The majority of the Canadian population are against Canada's involvement in Afghanistan. However, there is currently no party opposing from a principled, anti-imperialist standpoint Canada waging war there.

 

It was the Chrétien-Martin Liberal governments that sent Canadian troops to Afghanistan and then gave them a pivotal role in waging war in Kandahar. Last March, the Liberals co-sponsored a resolution with the Conservatives extending the CAF mission through 2011. The new leader of the Liberals, Michael Ignatieff, is a keen proponent of the US "war on terror" and advocate of the Afghan war.

 

The NDP, Canada's ostensible "left" party, has repeatedly shifted its position on Canada's role in the war. The latest and most significant change in position came this month when the NDP announced that it was ready to form a coalition government with the pro-war Liberals.
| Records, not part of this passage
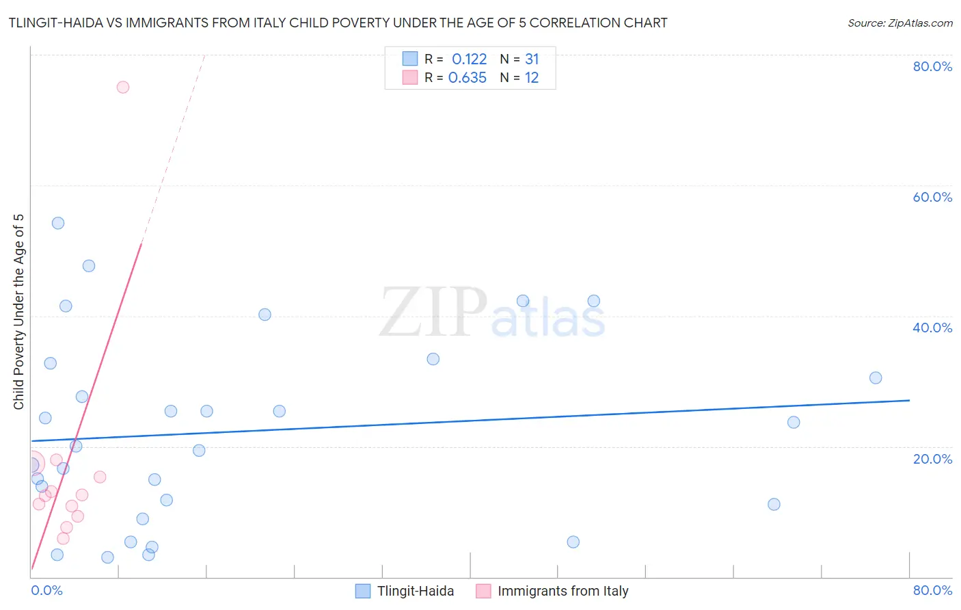Click the N value 12 in legend

[x=532, y=77]
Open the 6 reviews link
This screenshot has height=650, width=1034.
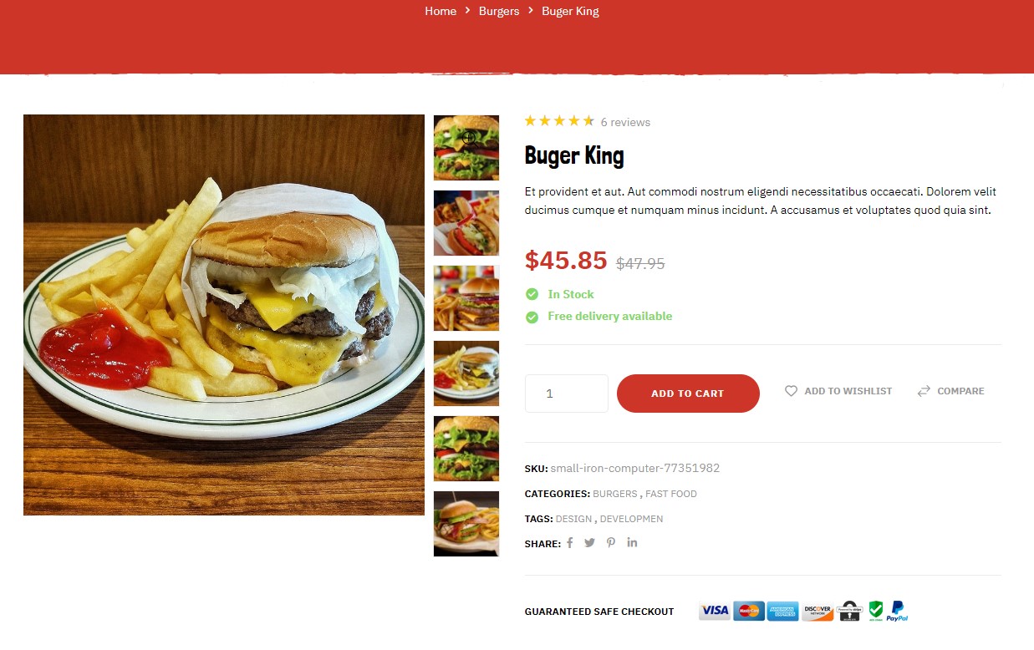point(625,122)
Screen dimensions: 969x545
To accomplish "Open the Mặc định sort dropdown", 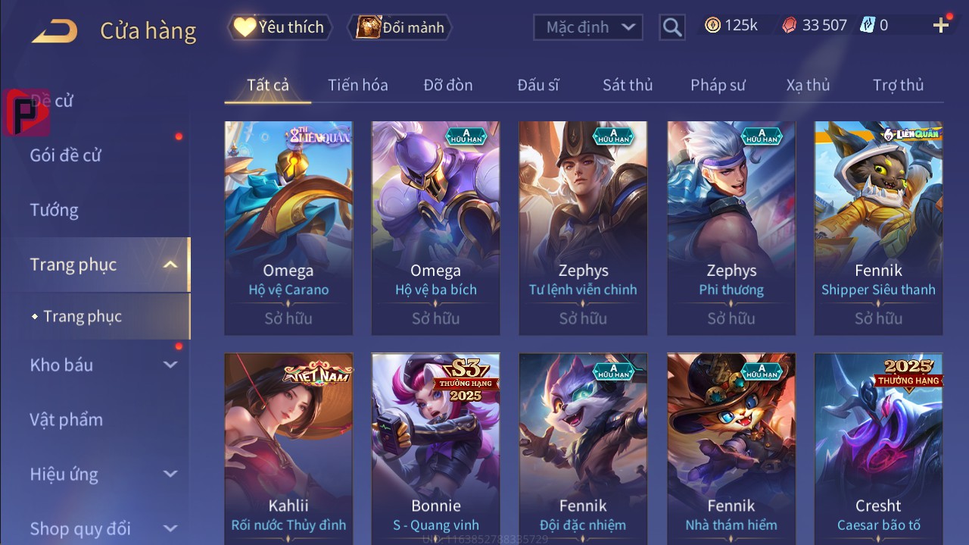I will pos(588,27).
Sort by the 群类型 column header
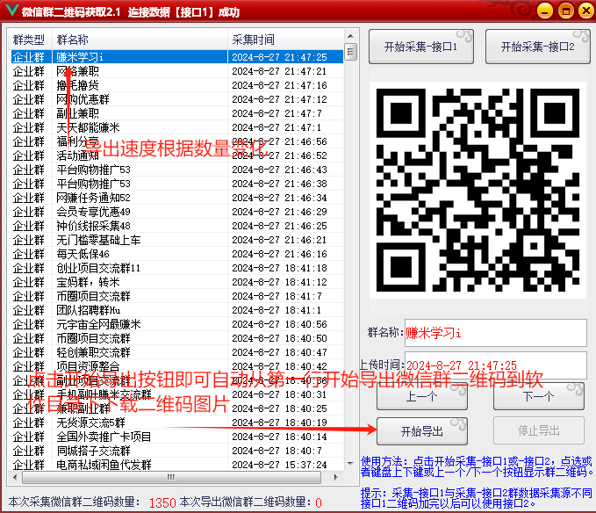The image size is (596, 513). click(x=29, y=40)
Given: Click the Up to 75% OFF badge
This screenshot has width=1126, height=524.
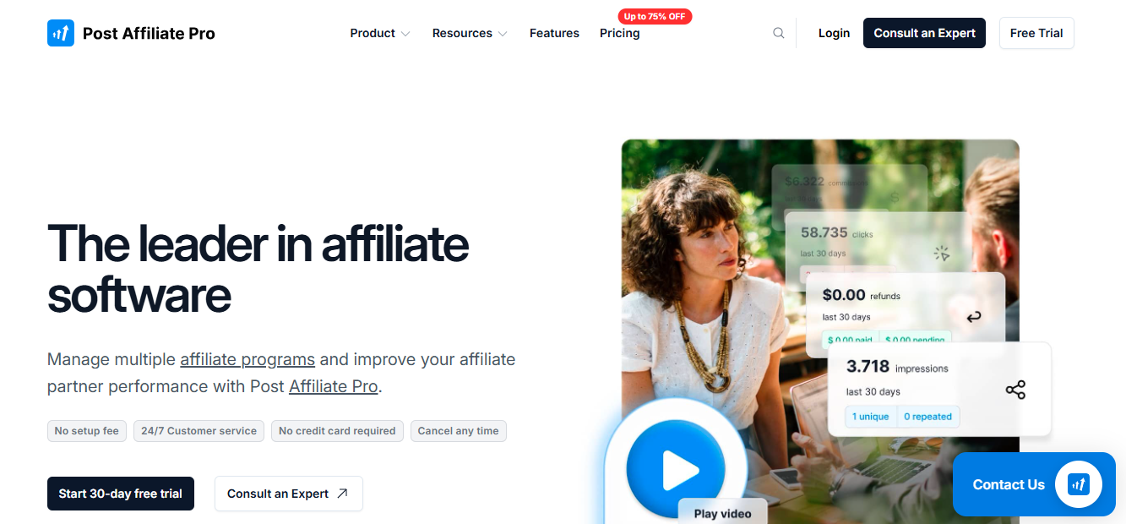Looking at the screenshot, I should click(x=655, y=16).
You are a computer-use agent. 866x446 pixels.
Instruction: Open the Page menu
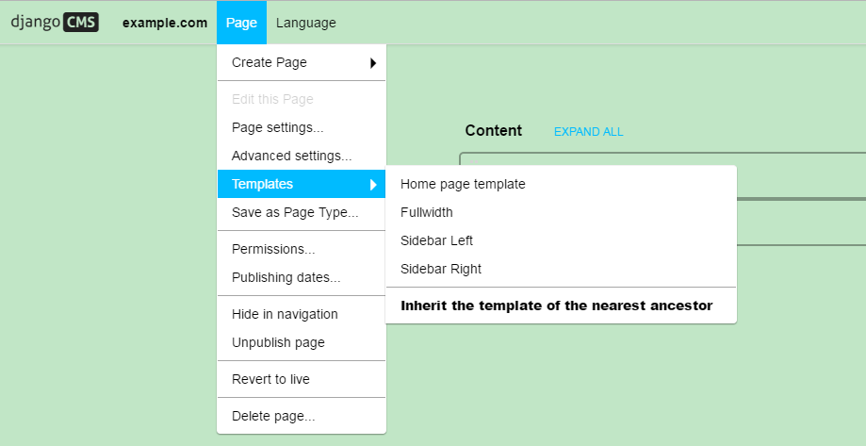pyautogui.click(x=241, y=23)
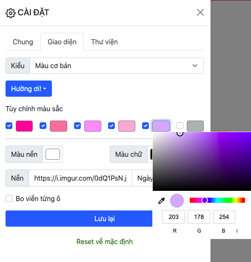Open the light pink color swatch
Screen dimensions: 251x262
[127, 126]
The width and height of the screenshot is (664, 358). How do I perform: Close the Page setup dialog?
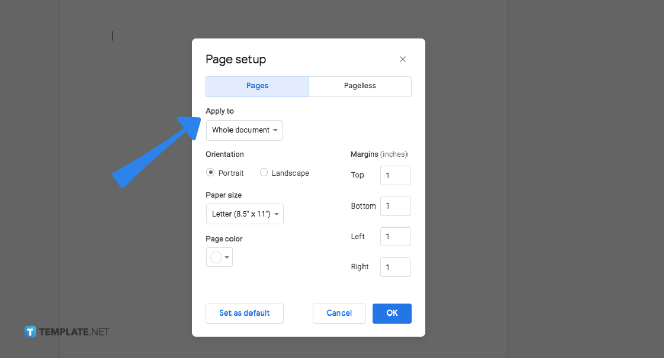pyautogui.click(x=402, y=59)
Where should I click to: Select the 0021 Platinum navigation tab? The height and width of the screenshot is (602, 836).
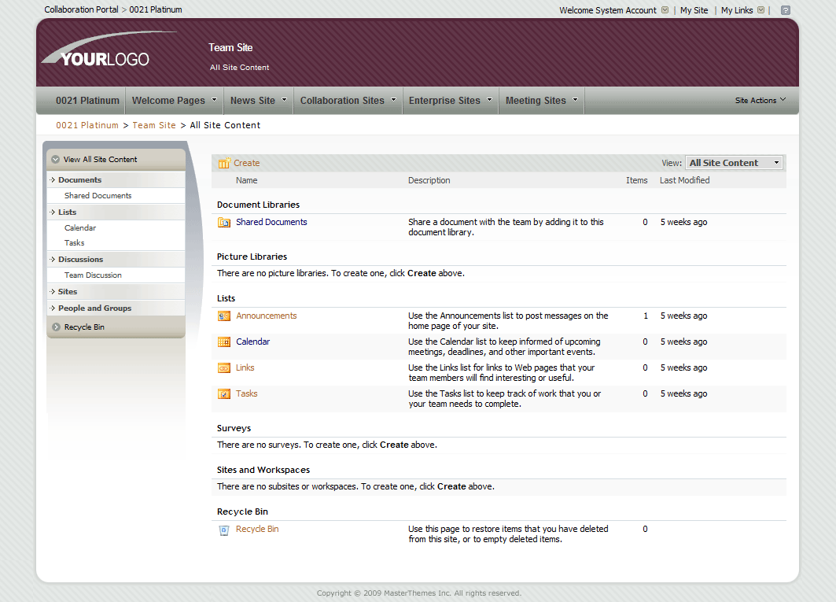click(87, 101)
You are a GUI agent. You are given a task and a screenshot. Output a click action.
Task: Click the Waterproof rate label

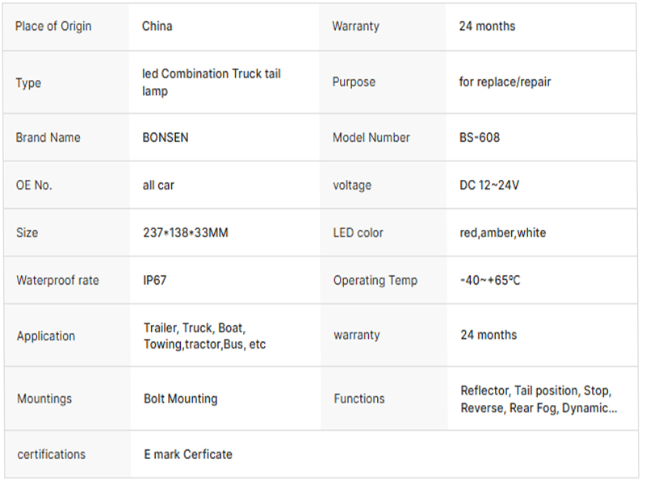click(x=57, y=280)
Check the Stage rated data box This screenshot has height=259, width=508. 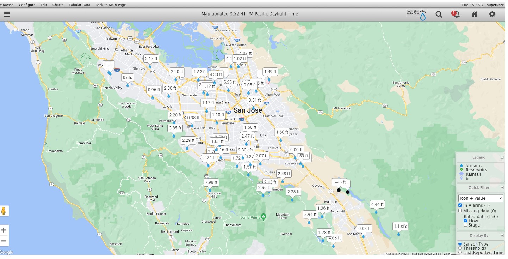[x=465, y=225]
In the interests of aligning with the traditional party of government of the Canadian ruling class, the NDP, announced Quebec NDP MP Thomas Mulcair, was "putting aside its differences that have existed historically with the Liberals on such issues as Afghanistan."

 

In the face of criticism of this reversal, the NDP's National Defence critic Dawn Black claimed on the "Canadian Dimension" weblog that the NDP remains "anti-war."

 

"Mulcair's statement was clear," wrote Black. "The New Democrats won't make the mission or its end date a point of disagreement with the Liberals during the duration of the coalition agreement." Canada's social democrats, she added, whether in opposition or part of a coalition, will "demand government accountability on this mis-guided mission."

 

But this "demand" will not stand in the way of their participating in a government committed to waging a colonial type-war in Afghanistan, alongside NATO and US forces, through 2011!